Whether the petitioners exhausted alternative legal remedies on the issue of pension dispute before instituting the petition 11. The dispute under the petition, in summary, was that the Respondent misappropriated withdrawn pension benefits that it received from ICEA (the administrator of the liquidated pension scheme) but failed/declined to pay out to the beneficiaries and that the Respondent failed to pay dues owed to them under the provisions of the Retirement Benefits Authority Act and the Trust Deed and Rules which add up to the actuarial deficit. The Petitioners thus claim the following particulars of the debt owed to them by the Respondent:i.Unremitted KPCU pension contributions to the scheme amounting to Kshs 14,436,779ii.Withdrawn pension benefits which the Respondent received from ICEA (the administrator of the pension scheme) not paid to beneficiaries amounting to Kshs 11,173,958iii.Actuarial Deficit amounting to Kshs 52,328,000Totalling up to Kshs 77,938,737

12. The pension scheme was placed under liquidation by the Retirement Benefits Authority. According to PW1, the liquidator commenced winding it up in January 2010. The scheme was a trust registered under Trustees Act and subject of Retirement benefits Act and the relevant Trust Deed and Rules of the Scheme.

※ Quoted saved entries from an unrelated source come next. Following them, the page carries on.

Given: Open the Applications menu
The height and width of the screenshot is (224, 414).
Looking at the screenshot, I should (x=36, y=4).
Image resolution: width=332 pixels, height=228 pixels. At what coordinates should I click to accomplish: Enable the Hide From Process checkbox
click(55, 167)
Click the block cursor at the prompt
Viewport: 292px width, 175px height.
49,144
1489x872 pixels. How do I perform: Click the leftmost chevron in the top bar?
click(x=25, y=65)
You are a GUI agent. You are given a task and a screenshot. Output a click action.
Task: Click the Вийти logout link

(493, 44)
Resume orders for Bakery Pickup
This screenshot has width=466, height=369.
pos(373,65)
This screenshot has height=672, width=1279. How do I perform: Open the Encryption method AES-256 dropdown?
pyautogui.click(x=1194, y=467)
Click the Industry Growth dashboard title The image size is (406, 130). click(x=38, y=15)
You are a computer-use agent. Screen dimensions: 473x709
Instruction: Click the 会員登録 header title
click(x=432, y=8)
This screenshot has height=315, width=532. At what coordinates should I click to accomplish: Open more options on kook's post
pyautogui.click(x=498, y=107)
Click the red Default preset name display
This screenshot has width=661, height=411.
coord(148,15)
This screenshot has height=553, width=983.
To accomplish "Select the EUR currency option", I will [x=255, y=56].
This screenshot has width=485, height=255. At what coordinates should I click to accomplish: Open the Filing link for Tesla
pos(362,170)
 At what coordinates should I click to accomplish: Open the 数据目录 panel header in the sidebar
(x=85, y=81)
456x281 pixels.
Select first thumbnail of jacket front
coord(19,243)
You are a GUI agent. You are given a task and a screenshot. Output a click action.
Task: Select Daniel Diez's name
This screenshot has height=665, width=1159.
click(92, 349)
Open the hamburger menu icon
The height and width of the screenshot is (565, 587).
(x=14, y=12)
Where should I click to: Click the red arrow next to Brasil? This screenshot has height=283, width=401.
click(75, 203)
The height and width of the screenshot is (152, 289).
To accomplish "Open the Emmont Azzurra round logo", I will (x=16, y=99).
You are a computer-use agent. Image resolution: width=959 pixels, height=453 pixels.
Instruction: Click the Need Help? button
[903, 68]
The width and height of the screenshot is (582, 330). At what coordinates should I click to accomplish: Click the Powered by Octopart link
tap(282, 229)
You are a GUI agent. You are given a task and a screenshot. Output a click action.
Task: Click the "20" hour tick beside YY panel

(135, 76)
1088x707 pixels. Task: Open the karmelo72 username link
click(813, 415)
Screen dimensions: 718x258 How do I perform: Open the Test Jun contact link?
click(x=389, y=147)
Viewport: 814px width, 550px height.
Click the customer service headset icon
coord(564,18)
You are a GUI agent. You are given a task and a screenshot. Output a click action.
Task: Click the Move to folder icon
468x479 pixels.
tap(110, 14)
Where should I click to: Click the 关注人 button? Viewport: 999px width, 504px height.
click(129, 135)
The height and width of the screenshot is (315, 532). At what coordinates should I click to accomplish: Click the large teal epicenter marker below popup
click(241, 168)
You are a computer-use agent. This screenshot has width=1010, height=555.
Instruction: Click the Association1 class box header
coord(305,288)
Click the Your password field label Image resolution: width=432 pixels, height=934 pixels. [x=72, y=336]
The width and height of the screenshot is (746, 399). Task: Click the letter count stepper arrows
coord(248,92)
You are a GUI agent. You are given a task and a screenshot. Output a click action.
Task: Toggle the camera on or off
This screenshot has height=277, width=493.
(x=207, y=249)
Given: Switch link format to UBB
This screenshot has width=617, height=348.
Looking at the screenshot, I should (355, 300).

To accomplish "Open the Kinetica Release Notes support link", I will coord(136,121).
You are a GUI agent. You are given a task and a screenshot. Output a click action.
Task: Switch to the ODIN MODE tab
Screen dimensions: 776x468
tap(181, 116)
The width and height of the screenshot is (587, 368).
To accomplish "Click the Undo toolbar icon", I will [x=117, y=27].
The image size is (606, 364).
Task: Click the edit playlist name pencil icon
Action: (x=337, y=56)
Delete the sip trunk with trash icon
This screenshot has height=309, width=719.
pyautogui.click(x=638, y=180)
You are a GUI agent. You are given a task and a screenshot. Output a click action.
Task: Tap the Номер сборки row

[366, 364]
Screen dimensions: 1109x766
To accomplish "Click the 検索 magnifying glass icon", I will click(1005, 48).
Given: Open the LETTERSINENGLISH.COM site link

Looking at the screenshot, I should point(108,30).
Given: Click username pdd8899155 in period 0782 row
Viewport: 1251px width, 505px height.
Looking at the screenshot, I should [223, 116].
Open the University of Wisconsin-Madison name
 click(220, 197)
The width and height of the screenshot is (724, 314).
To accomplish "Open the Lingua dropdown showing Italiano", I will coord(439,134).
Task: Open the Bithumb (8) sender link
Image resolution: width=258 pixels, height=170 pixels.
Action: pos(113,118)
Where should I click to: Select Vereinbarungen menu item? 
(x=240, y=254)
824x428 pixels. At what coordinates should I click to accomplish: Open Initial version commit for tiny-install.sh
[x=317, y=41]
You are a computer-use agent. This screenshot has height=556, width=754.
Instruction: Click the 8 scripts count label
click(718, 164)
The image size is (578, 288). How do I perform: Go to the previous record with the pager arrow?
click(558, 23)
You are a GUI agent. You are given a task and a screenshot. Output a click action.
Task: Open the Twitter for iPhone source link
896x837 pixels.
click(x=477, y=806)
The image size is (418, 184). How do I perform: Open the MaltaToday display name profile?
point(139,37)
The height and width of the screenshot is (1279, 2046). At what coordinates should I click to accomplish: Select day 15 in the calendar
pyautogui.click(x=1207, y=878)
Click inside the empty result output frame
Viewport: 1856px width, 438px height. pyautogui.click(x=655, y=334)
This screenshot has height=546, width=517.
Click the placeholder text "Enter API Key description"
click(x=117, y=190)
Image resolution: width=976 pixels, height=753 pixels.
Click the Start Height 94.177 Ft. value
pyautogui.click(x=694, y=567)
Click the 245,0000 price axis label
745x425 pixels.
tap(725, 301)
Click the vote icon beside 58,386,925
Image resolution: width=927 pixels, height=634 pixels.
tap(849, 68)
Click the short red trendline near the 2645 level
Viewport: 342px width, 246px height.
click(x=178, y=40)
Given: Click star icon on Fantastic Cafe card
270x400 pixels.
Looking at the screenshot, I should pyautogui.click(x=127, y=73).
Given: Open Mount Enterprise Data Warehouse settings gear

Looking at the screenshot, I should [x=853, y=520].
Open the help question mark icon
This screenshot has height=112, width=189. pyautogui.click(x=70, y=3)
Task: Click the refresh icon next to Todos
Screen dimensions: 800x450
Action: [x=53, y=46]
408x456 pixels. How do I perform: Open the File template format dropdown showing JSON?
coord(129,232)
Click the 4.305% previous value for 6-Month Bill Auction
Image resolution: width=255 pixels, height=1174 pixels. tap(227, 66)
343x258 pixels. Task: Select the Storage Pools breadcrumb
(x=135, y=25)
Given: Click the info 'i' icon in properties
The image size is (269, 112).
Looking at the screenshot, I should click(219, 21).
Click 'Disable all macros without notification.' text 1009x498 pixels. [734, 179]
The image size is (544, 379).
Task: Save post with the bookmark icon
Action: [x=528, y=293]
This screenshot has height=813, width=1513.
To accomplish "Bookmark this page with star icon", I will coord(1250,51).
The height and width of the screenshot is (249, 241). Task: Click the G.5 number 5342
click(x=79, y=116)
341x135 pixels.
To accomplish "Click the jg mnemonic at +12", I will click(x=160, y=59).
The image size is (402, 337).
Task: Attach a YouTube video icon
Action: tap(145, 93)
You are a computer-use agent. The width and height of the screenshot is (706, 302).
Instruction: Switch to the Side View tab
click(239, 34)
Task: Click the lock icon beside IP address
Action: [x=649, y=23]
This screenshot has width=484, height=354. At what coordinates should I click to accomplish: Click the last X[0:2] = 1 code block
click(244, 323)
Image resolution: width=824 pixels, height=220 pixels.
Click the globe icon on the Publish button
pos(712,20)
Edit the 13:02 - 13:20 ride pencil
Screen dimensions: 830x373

13. The respondent submitted that the petitioner had not exhausted the legal mechanisms under the Retirement Benefits Authority Act. The respondent submitted that the grievance finds avenues for redress through Sections 53A and 53B of the Retirement Benefits Authority Act. Section 53A states that, should an employer deduct money from an employee’s pay for a retirement benefits scheme and then fail to forward the funds to the scheme within 15 days, the scheme may institute legal proceedings against the employer after giving them not less than seven days’ notice of their intent to do so. Section 53B of the Act empowers the Retirement Benefits Authority to take action against an employer that fails to remit retirement contributions including delineating procedure on notifying the employer, involving the Kenya Revenue Authority to enforce collection of the contributions, and meting out penalties for non-compliance.

14. The Petitioners did not submit on this issue.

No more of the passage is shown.